PostgreSQL – How to Select Sub-Object with Given Keys from JSONB

functionsjsonpostgresql

How to extract / get / select a "sub object" from a json(b) object in Postgres?

There seems to be a lot of info that get me almost all the way there but not quite. Lots of stuff about converting to records, filtering and then building a new object out of it. TBH, I'm really surprised that this is not a builtin capability. Perhaps there's a simple way to achieve this by composing builtin fns? What I'm looking for is essentially the equivalent of select-keys; a function (say, jsonb_select_keys) that given this:

SELECT jsonb_select_keys('{"a":42,"b":43,"c":44,"d":97}', '{a,d,e}');

would return this:

{"a":42,"d":97}

Kind of like jsonb_path_query_array but for k-v pairs instead of values.

Best Answer

You can remove given keys with the - operator (the inverse of what you have in mind):

jsonb - text[] → jsonb

Deletes all matching keys or array elements from the left operand.

'{"a": "b", "c": "d"}'::jsonb - '{a,c}'::text[] → {}

But I wouldn't know of a built-in function or operator doing what you ask for in the current Postgres 13.

Remarkably, it's the other way round with SQL SELECT statements. There you get a positive list with SELECT a,d,e FROM tbl, but cannot simply get "all columns except [a,d,e]" like you can get "all keys except [a,d,e]" from a JSON object with the above operator. I would love to have the complementary feature for each.

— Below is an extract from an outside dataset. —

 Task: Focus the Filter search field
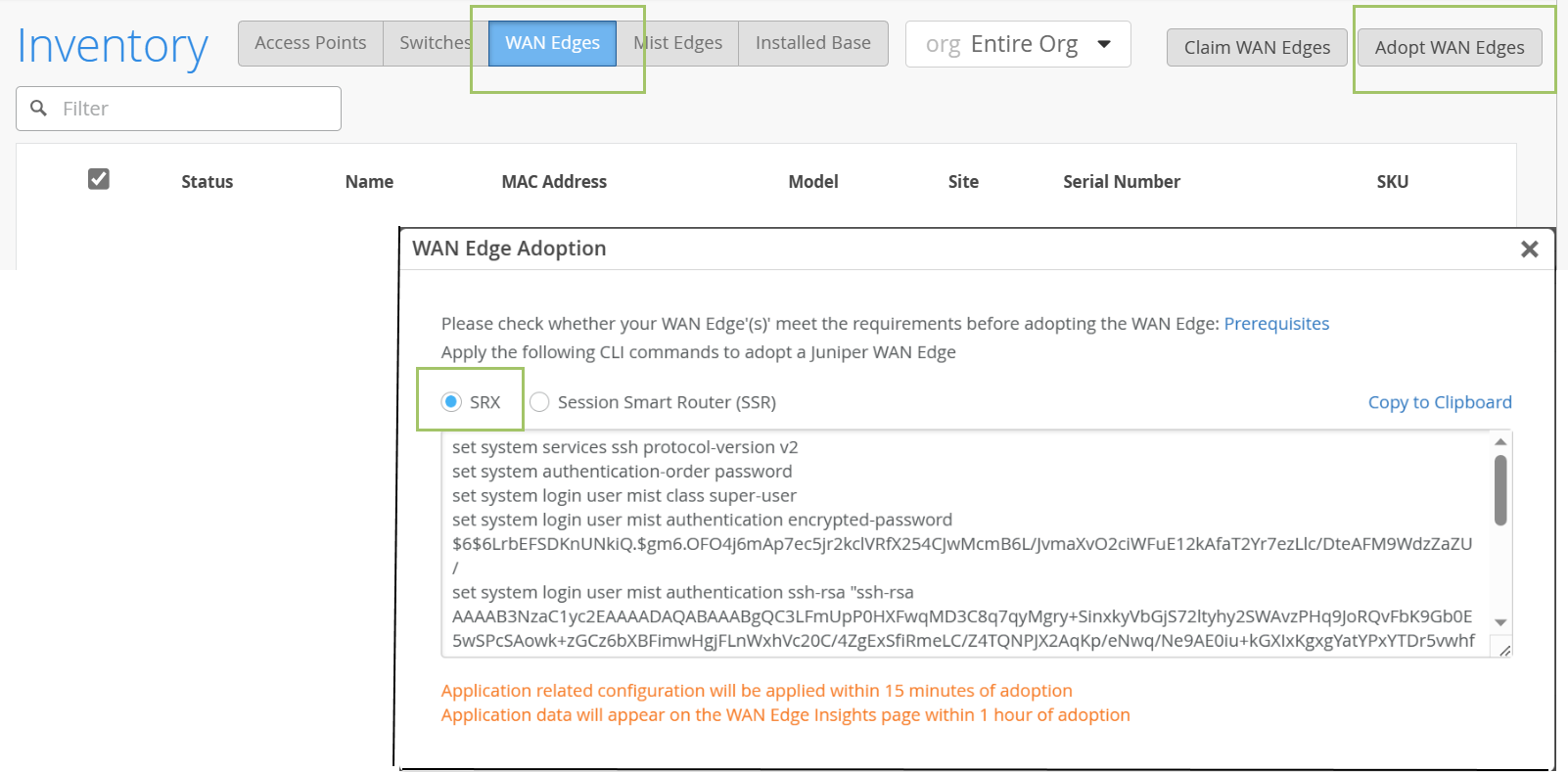point(196,109)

Also can't think of an easy way with the SQL/JSON path language (Postgres 12+).

Workaround for `jsonb`

You can create a simple function like:

CREATE OR REPLACE FUNCTION f_jsonb_select_keys(_js jsonb, _keys text[])
  RETURNS jsonb
  LANGUAGE sql IMMUTABLE STRICT PARALLEL SAFE AS
$func$
SELECT jsonb_object_agg(t.key, t.value)
FROM   jsonb_each(_js) t
WHERE  t.key = ANY (_keys);
$func$;

db<>fiddle here

Call:

SELECT f_jsonb_select_keys('{"a":42,"b":43,"c":44,"d":97}', '{a,d,e}');

Returns:

{"a":42,"d":97}

You get NULL for NULL or empty input for either argument (as demonstrated in the fiddle). So I declared the function STRICT (a.k.a. RETURNS NULL ON NULL INPUT), even though the nested function jsonb_object_agg() is not STRICT. That could mess with function inlining, but since this one cannot be inlined anyway (containing an aggregate function), we might as well. See:

IMMUTABLE is only kind of true. Keep reading.

Order of keys?

jsonb does not preserve the order of keys (keys are ordered in deterministic fashion internally), so we need not bother about the order of input rows in the aggregation. Except when there can be duplicates, then the latest copy from the input prevails. The manual:

Because the json type stores an exact copy of the input text, it will preserve semantically-insignificant white space between tokens, as well as the order of keys within JSON objects. Also, if a JSON object within the value contains the same key more than once, all the key/value pairs are kept. (The processing functions consider the last value as the operative one.) By contrast, jsonb does not preserve white space, does not preserve the order of object keys, and does not keep duplicate object keys. If duplicate keys are specified in the input, only the last value is kept.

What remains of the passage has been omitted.